Room 13
                  
      
Director:  Harald Reinl
Year:  1964
Rating: 6.0

Country: Germany

Aka - Zimmer 13

Here is another Krimi from director Harald Reinl who directed a number of them from the late 1950s through the 1960s. It is as usual based on an Edgar Wallace criminal tale (Room 13 in 1924) and it announces this fact at the beginning of the film like a car tooting its horn. It takes place in London of course where everyone speaks German. Even Scotland Yard. The only thing this one is missing is Klaus Kinski who shows up as some shady character in so many of them. But it does have Joachim Fuchsberger, Karin Dor, Eddi Arendt and Siegfried Schürenberg who all show up in lots of these films. I noticed that Schürenberg seems to get the name of Sir John in most of his as a Scotland Yard Inspector. These are produced by Rialto Films which explains the same actors showing up so often. I am just getting into these Krimi films as I come across them and so am still trying to learn their ins and outs and who is who. I have enjoyed them for the most part - smallish budgets - the early ones in black and white; the later ones in color - with a bit of gore, maybe a touch of nudity, suspense and murder. I think most of them are not actually shot in London other than a few establishing shots - this one in Germany and Denmark. This has all of that and a more complicated plot than many.




Joe Ligge (Richard Häussler) is back in England after being away for 20 years after he escaped being tried for robbery. He has reached the Statute of Limitations. He is planning a train robbery and needs the help of an old friend Sir Robert Marney who is now a member of Parliament. He has something on him from the past. Marney has a daughter Denise (Karin Dor) who he is worried may become collateral damage and so he hires the "best detective" in London, Johnny Gray (Fuchsberger), to protect her. Gladly. Detecting and beautiful women are his main interests. There is also Marney's dead wife for 20 years in the mix but hard to know why other than she is the spitting image of his daughter and her portraits overlook everything.

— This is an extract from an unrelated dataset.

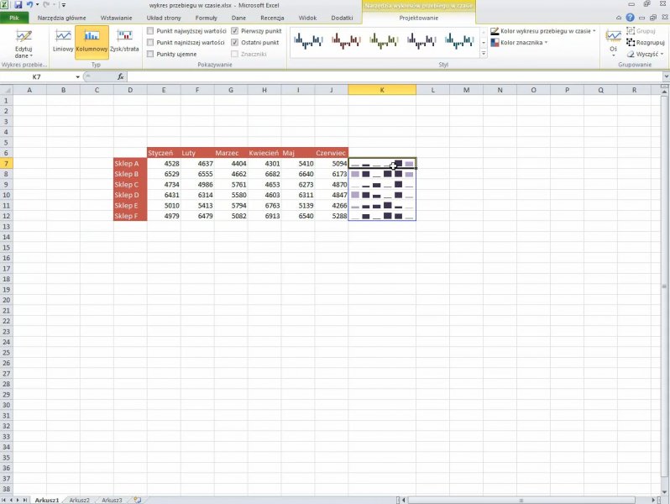Open the Name Box dropdown arrow
The height and width of the screenshot is (504, 670).
78,77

The train robbery is planned down to the last second - all the planning being done in room 13 of the Highlow night club where the room is hidden behind a vault and strippers are on the stage. But a problem has cropped up bringing in Scotland Yard (Schürenberg and his assistant Arendt who provides the technology and the comedy relief, which involves his love for a mannikin and is pretty bad - is there no escape from comedy relief in police assistants?). Someone is killing women by slicing their throats and two of them were working in the club. Very inconvenient for business. But the show must go on. Solid thriller.